§ **Data**:
====================

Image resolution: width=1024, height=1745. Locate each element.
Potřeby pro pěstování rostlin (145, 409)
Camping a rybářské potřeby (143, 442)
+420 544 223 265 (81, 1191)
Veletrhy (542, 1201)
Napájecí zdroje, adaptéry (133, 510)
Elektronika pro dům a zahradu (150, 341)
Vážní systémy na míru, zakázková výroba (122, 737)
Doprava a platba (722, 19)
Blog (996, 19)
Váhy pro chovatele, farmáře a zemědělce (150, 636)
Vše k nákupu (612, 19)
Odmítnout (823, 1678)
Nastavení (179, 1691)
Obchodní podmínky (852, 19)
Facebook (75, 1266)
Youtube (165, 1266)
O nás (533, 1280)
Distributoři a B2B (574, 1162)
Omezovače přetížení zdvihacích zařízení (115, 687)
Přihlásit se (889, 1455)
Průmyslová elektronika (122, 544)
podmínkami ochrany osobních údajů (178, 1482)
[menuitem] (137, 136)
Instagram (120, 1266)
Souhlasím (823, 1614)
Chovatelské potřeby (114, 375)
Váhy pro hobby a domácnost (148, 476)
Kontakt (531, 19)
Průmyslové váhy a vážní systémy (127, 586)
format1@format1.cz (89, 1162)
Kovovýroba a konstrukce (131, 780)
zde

====================

§ **What you will do**: Return the listing exactly as it was given to you, with every line intact.

§ **Result of the task**:
Image resolution: width=1024, height=1745. Locate each element.
Potřeby pro pěstování rostlin (145, 409)
Camping a rybářské potřeby (143, 442)
+420 544 223 265 (81, 1191)
Veletrhy (542, 1201)
Napájecí zdroje, adaptéry (133, 510)
Elektronika pro dům a zahradu (150, 341)
Vážní systémy na míru, zakázková výroba (122, 737)
Doprava a platba (722, 19)
Blog (996, 19)
Váhy pro chovatele, farmáře a zemědělce (150, 636)
Vše k nákupu (612, 19)
Odmítnout (823, 1678)
Nastavení (179, 1691)
Obchodní podmínky (852, 19)
Facebook (75, 1266)
Youtube (165, 1266)
O nás (533, 1280)
Distributoři a B2B (574, 1162)
Omezovače přetížení zdvihacích zařízení (115, 687)
Přihlásit se (889, 1455)
Průmyslová elektronika (122, 544)
podmínkami ochrany osobních údajů (178, 1482)
[menuitem] (137, 136)
Instagram (120, 1266)
Souhlasím (823, 1614)
Chovatelské potřeby (114, 375)
Váhy pro hobby a domácnost (148, 476)
Kontakt (531, 19)
Průmyslové váhy a vážní systémy (127, 586)
format1@format1.cz (89, 1162)
Kovovýroba a konstrukce (131, 780)
zde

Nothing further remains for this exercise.